Your plumbing system is extremely important and generally reliable, but it is prone to breaking down in a number of common ways. This is particularly true for a few components or features that tend to cause more than their fair share of the issues. Knowing where to expect the problem gives you a good place to start and it allows you to take proactive steps to prevent some of the common issues that these different parts of your plumbing system might face. In this blog, we’ll examine five of the most common parts of your plumbing system to break and what you can do to protect them and keep them working properly.
Your plumbing system consists of two fundamental “sides,” per se: your water lines and your drains. While your water lines bring water where they need to go (and more on them in a moment), your drains play a role of equally fundamental importance: carrying used and potentially contaminated water (as well as any waste contained in it) away to your sewage treatment system. A drain is a line that collects this water and waste and then directs it out toward your sewer, where this can happen. They are found throughout your home, including nearly anywhere that you have a water-utilizing fixture installed.
Your drains may be the most common thing to break in your plumbing system for one fairly innocuous reason: they have a tendency to clog. The waste they collect in addition to the water is often sticky, viscous, or solid in some way, and that slowly collects and accumulates at other points in your drain line, resulting in the drain eventually slowing down or even stopping completely. The best way to prevent this is a simple one: be aware of what you put down the drain and don’t put things down the drain that could greatly contribute to clog formation.
Speaking of drains, they all have to lead to one particular point so that all of the water and waste can be delivered to a waste treatment facility or mechanism. This singular point is your sewer line. Your sewer line either connects to a public sewage system that carries water and waste to your local public waste treatment facility, or it connects to an on-site septic water treatment system. Because all of the water and waste that your home produces needs to flow through this line, it is subject to a lot of wear and tear, and over the years it’s not uncommon for them to experience their share of issues.

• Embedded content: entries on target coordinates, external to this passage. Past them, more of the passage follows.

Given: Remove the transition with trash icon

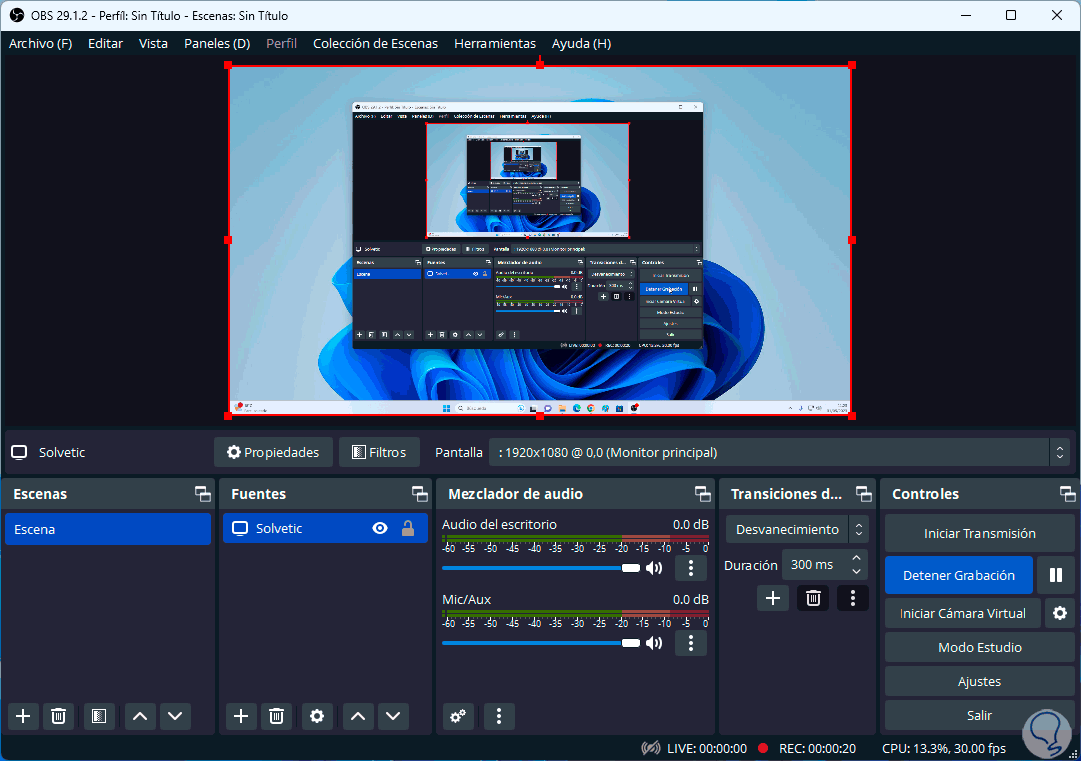Looking at the screenshot, I should 813,598.
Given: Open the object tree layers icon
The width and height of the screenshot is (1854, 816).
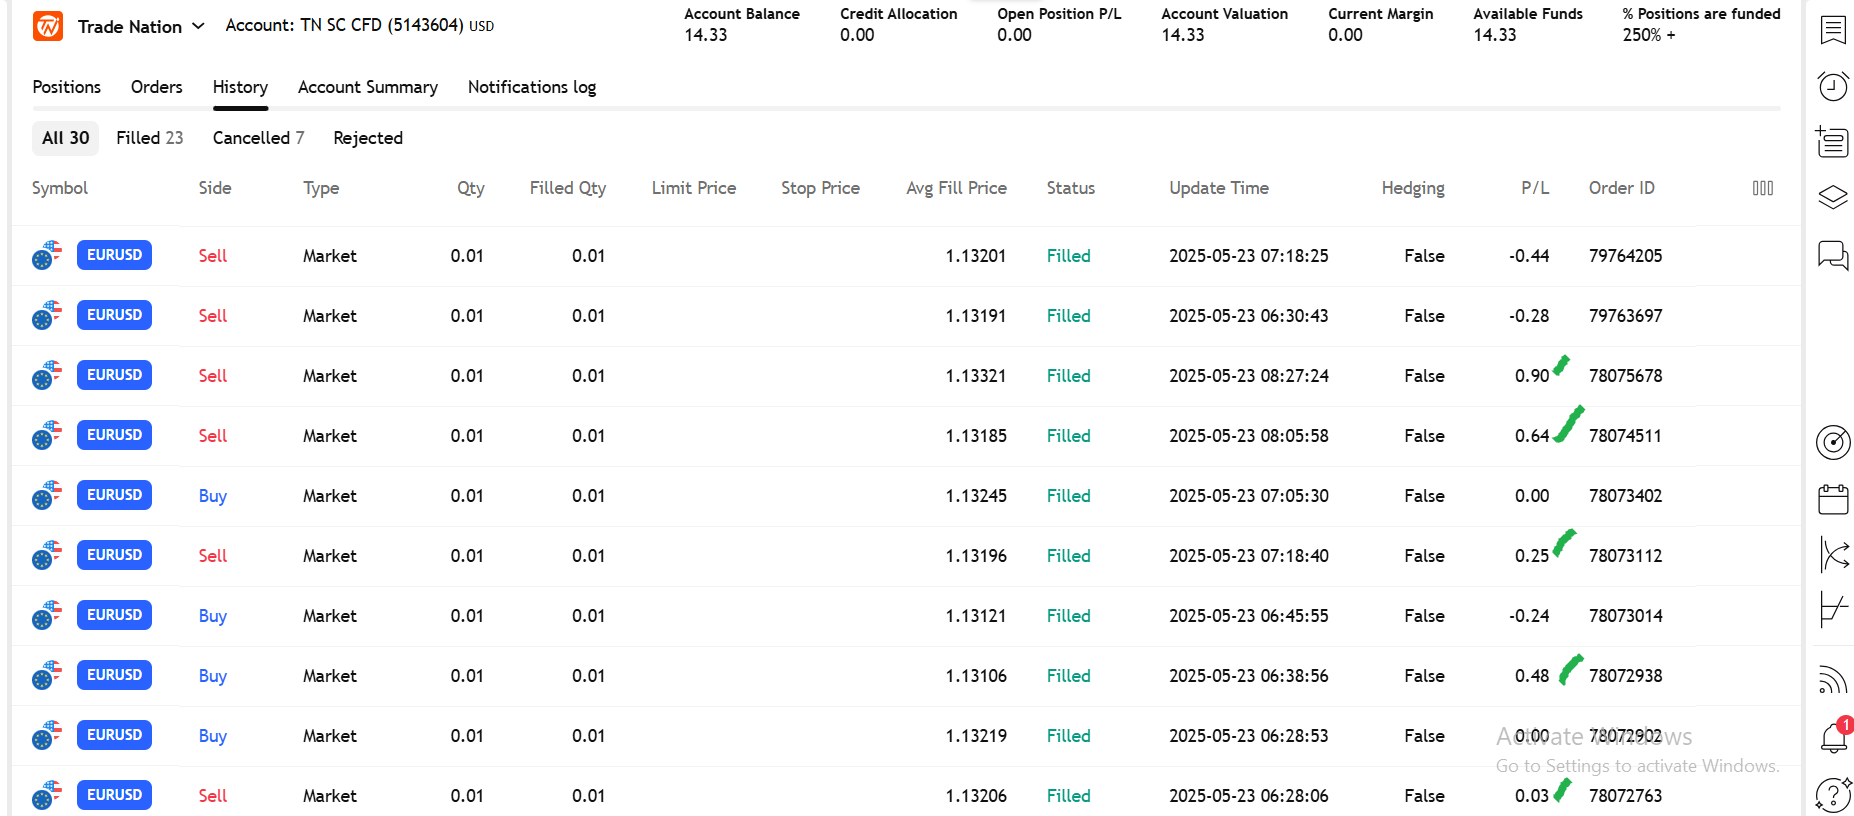Looking at the screenshot, I should [1832, 197].
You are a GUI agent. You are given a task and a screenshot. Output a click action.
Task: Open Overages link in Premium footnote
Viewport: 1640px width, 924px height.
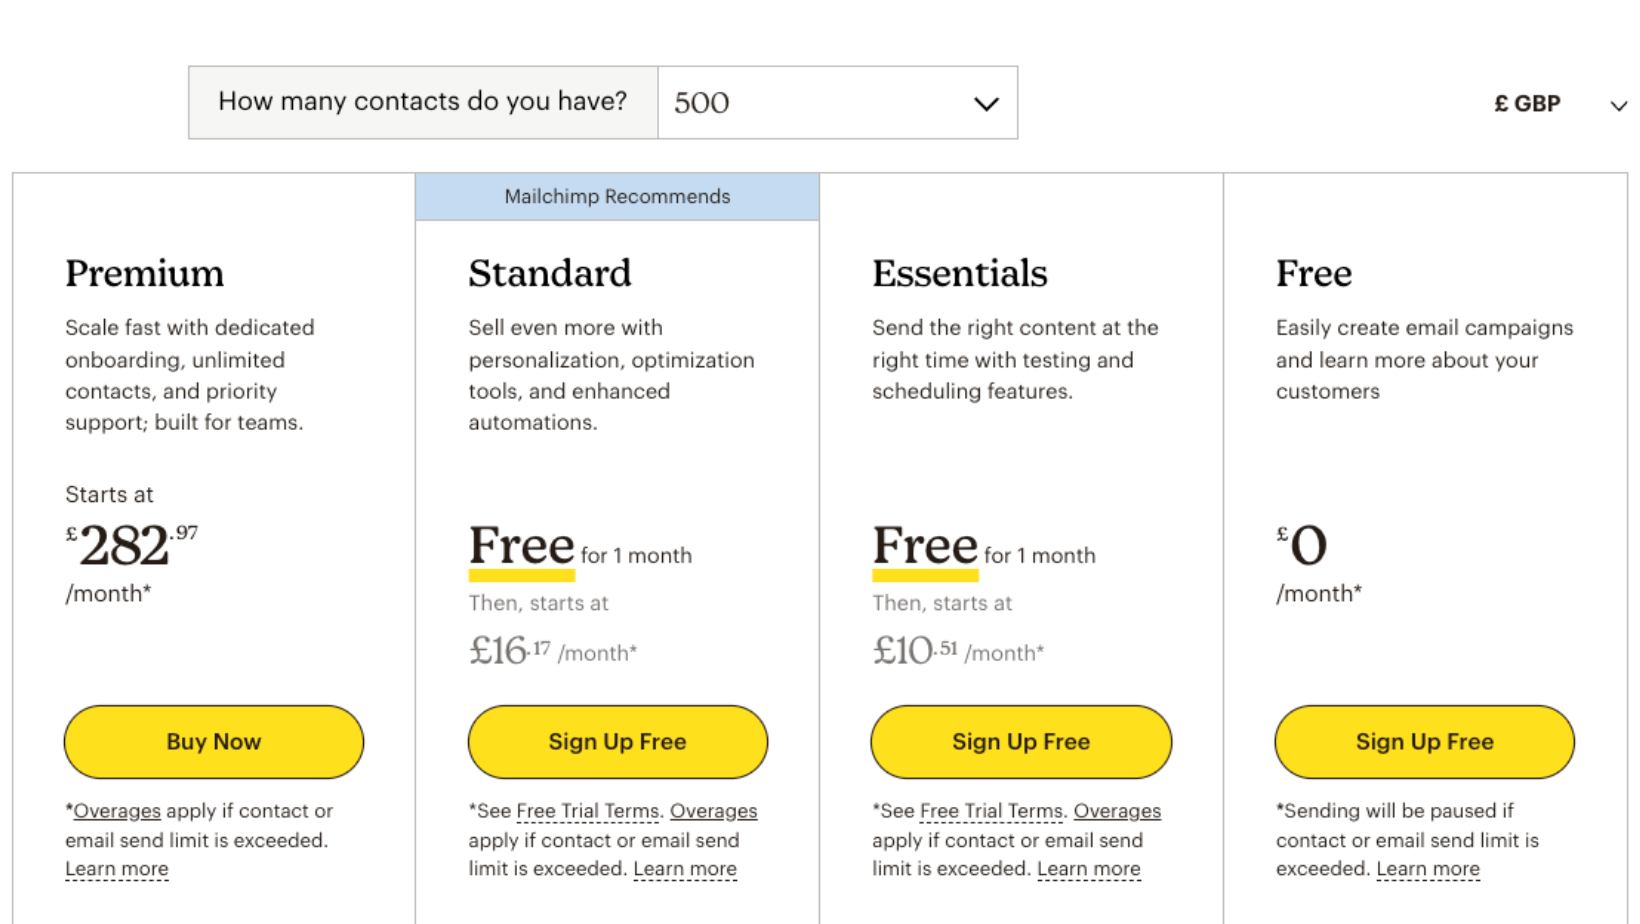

Sewer lines are generally built from metal, and they are designed to last for decades without issue. However, as the years go by, the corrosion from the different substances that pass through them can eventually wear these lines out, causing them to crack, leak, and even fall apart. Lines can also sustain damage from environmental factors like earthquakes, settling foundations, shifting soil, excessive ground moisture, and more. Tree roots are also a mortal enemy of these lines.
The best way to take care of your sewer line is to simply avoid putting things down the drain that could cause a problem, such as a clog or buildup. It’s also a good idea to avoid anything particularly corrosive, such as chemical drain cleaners or strong acids. Second, it’s a good idea to have your sewer lines inspected regularly. A sewer line camera inspection every other year can help you keep your sewer in good shape and get any emerging problems repaired before they turn into a total line replacement.
Water Pressure Regulators
Got a leaking toilet? Dripping faucet and shower? Faulty water heater? All of these problems and even a few others? Believe it or not, these problems are not isolated—they could all be connected by excessive water pressure. As more and more people become connected to our water supply, the water utility needs to turn the pressure in the system up higher and higher in order to make sure everyone has water at all times. That means the water entering your home could be placing a huge burden on seals, gaskets, and other parts of your plumbing system that have the responsibility to contain your water. The solution: a water pressure regulator.
Pressure regulators will generally only last roughly 2 to 3 years before they need to be replaced. If you notice that your water pressure seems to be falling off, then you probably need a regulator replacement. If your water pressure seems to be causing a number of other problems like pipe or faucet leaks, then you probably need a pressure regulator service.
Water lines have no moving parts, and thus most people think they’re virtually immune to issues. However, they do experience problems in several cases: they can be prone to leaking and prone to bursting. Bursting generally only happens when water is under way too much pressure and is contained too tightly. This type of problem is not common. However, excessive water pressure can cause leaks. Water lines can also become blocked by accumulations of limescale and can even corrode over time.
Finally, water heaters are a source of a huge number of problems for homeowners, and most of those problems are centered around one flaw: they eventually start to leak. When your water heater leaks, you need to replace it. Repairing a leaking tank is extremely difficult and almost never the cost-effective option. However, replacing a tank can be a tedious and expensive undertaking, particularly when you consider that your average water heater only lasts about 8 to 9 years. Instead, we recommend replacing your water heater tank with a tankless water heater. Tankless water heaters last longer, work better, and never run out of hot water to supply your home with!